实验要求:
Objective:
To observe how the lowpass filtering smoothes an image.
Main requirements:
Ability of programming with C, C++, or Matlab.
Instruction manual:
(a) Implement the Gaussian lowpass filter in Eq. (4.3-7). You must be able to specify the size, M x N, of the resulting 2D function. In addition, you must be able to specify where the 2D location of the center of the Gaussian function.
(b) Download Fig. 4.11(a) [this image is the same as Fig. 4.18(a)] and lowpass filter it to obtain Fig. 4.18(c).
实验要求我们通过在频域的高斯低通滤波器对图像进行低通滤波。
频域滤波的处理可以参考前面的实验04-01实现。

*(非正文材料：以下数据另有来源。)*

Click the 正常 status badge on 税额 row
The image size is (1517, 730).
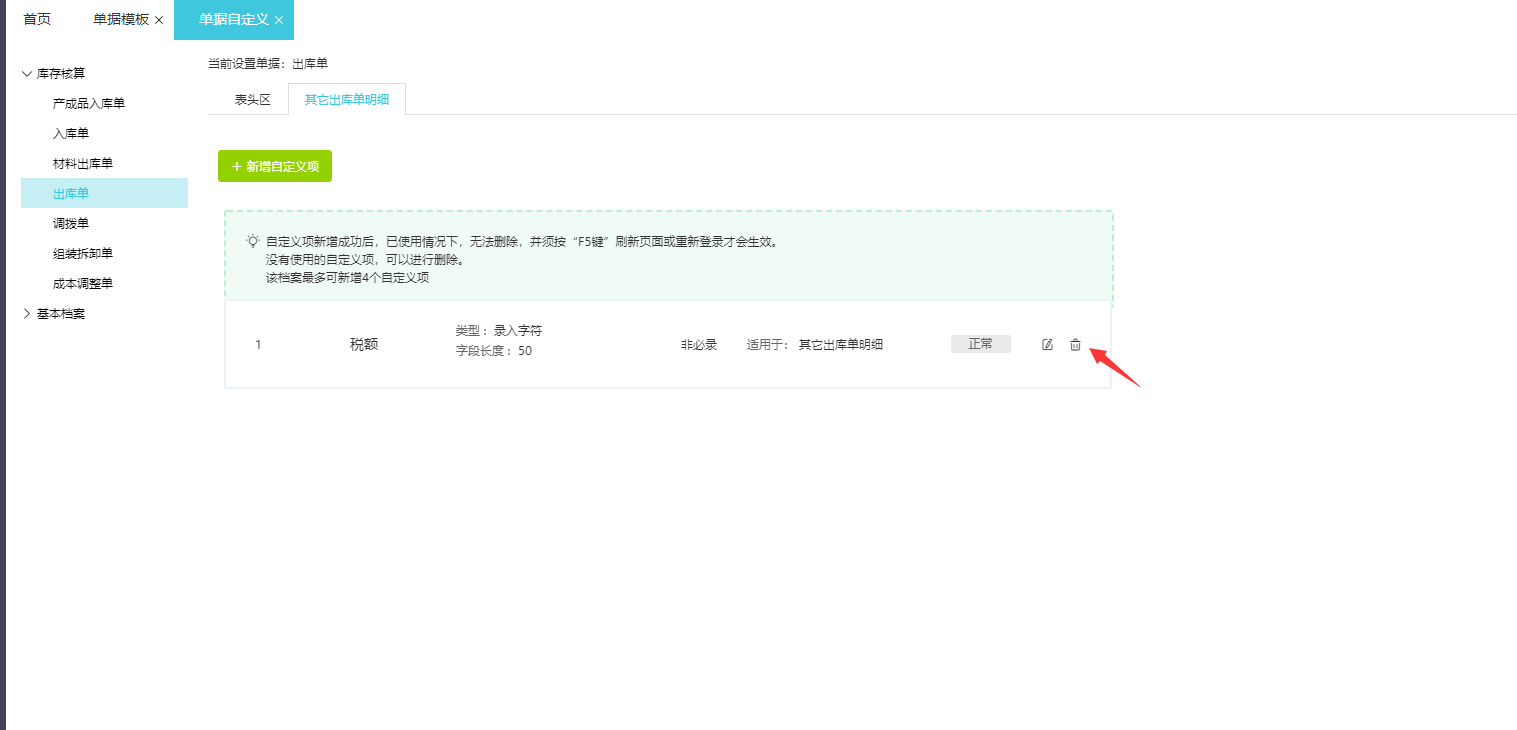979,343
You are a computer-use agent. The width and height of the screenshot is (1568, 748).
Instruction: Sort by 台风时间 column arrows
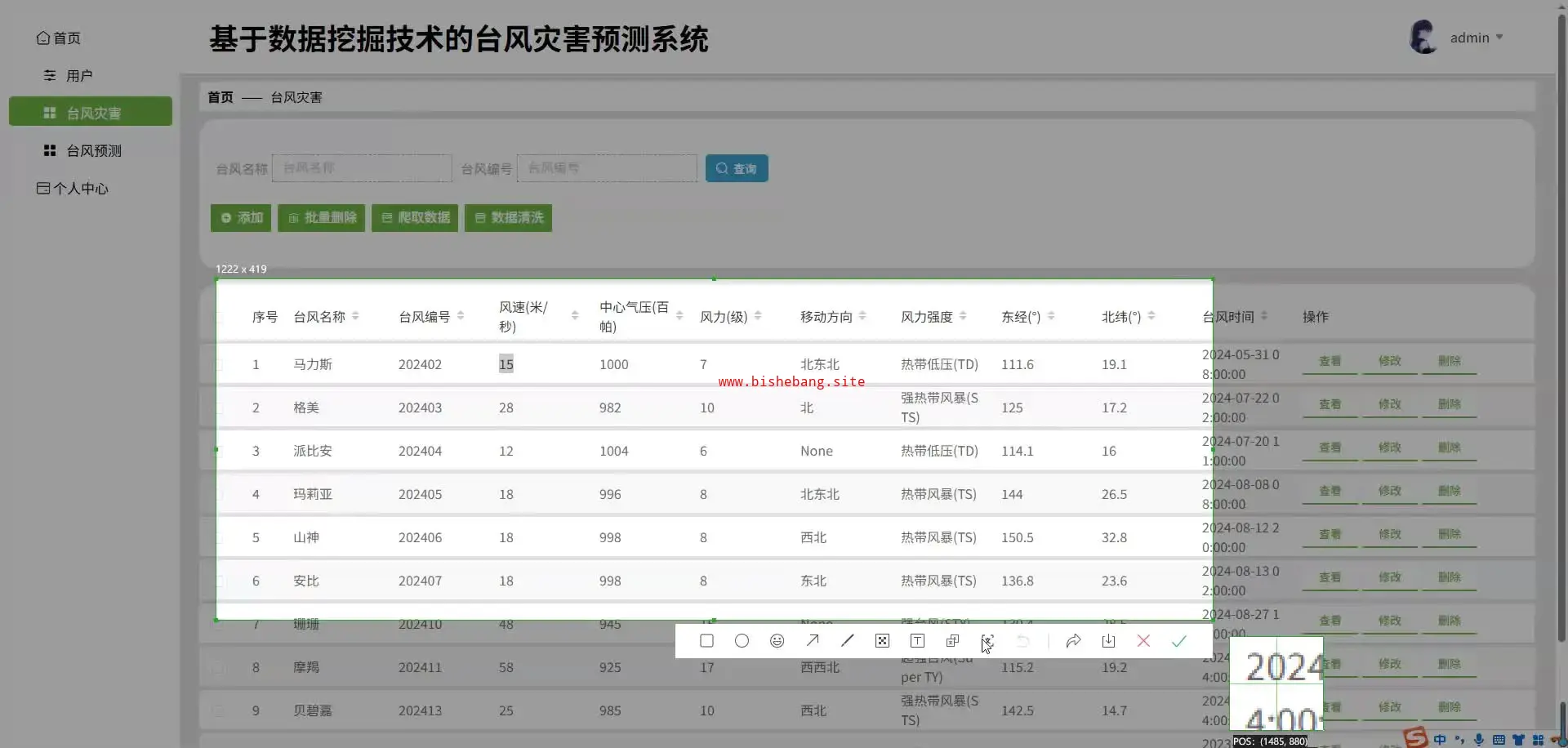pyautogui.click(x=1263, y=316)
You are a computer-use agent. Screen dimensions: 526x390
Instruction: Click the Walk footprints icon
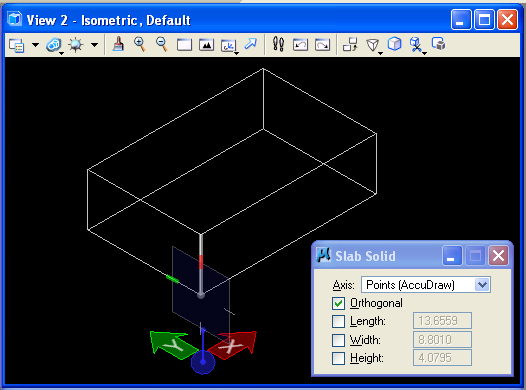(278, 44)
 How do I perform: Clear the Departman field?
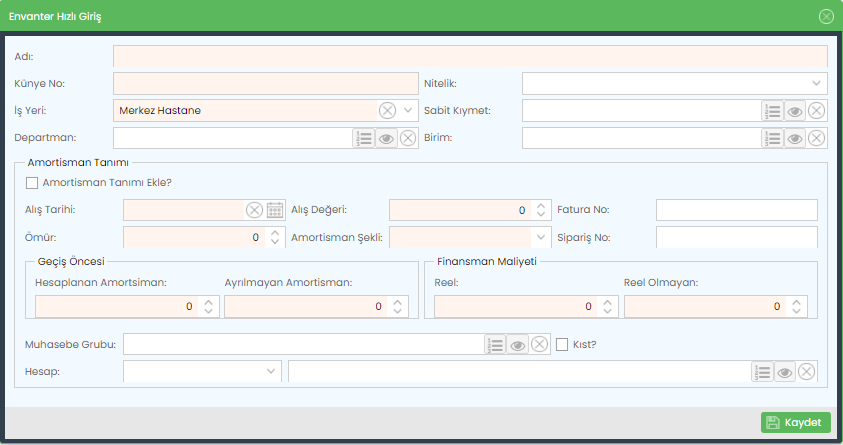point(408,138)
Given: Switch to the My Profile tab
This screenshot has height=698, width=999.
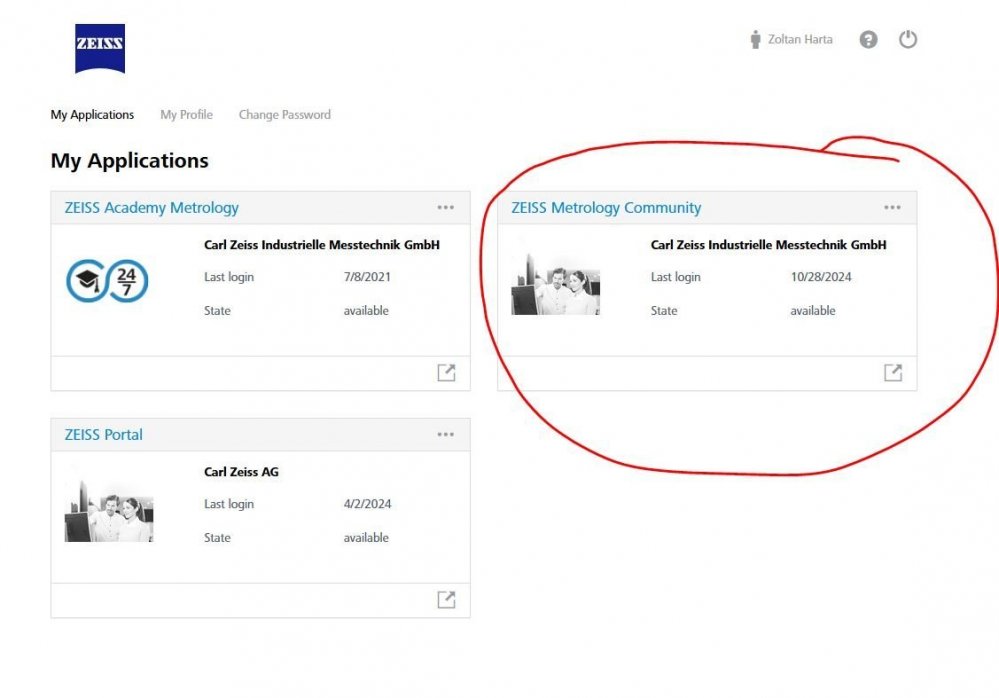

(点我打开链接)
实验代码:
% PROJECT 04-03 Lowpass Filtering
close all;
clc;
clear all;
%
img = imread('Fig4.11(a).jpg');
img = mat2gray(img);
figure;
subplot(1,3,1);
imshow(img);
title('原图像');
% 产生滤波函数
[M, N] = size(img);
P = 2 * M;
Q = 2 * N;
alf = 100;
H = zeros(P, Q);
for i = 1:P
for j = 1:Q
H(i, j) = exp(-((i-P/2)^2 + (j-Q/2)^2) / (2 * alf^2));
end
end
% H = ones(P, Q);
subplot(1,3,2);
imshow(H);
title('滤波函数');
%
% 图像填充
[M, N] = size(img);
P = 2 * M;
Q = 2 * N;
img_fp = zeros(P, Q);
img_fp(1:M, 1:N) = img(1:M, 1:N);
% [X, Y] = meshgrid(1:P, 1:Q);
% ones = (-1)^(X+Y);
% img_f = ones .* img_fp;
img_f = zeros(P, Q);
for x = 1:P
for y = 1:Q
img_f(x, y) = img_fp(x, y) .* (-1)^(x+y);
end
end
img_F = fft2(img_f);
img_G = img_F .* H;
img_g = real(ifft2(img_G));
% img_g = ones .* img_g;
for x = 1:P
for y = 1:Q
img_g(x, y) = img_g(x, y) .* (-1)^(x+y);
end
end
img_o = img_g(1:M, 1:N);
subplot(1,3,3);
imshow(img_o, []);
title('高斯低通滤波后的图像');
其中套用公式产生高斯滤波函数的代码如下:
[M, N] = size(img);
P = 2 * M;
Q = 2 * N;
alf = 100;
H = zeros(P, Q);
for i = 1:P
for j = 1:Q
H(i, j) = exp(-((i-P/2)^2 + (j-Q/2)^2) / (2 * alf^2));
end
end
其余部分就是频率域滤波的流程,不做赘述。
实验结果:
说明:
第一幅图是原始图像;
第二幅是高斯低通滤波器;
第三幅是低通滤波处理后的结果,其较原始图像明显变得更模糊。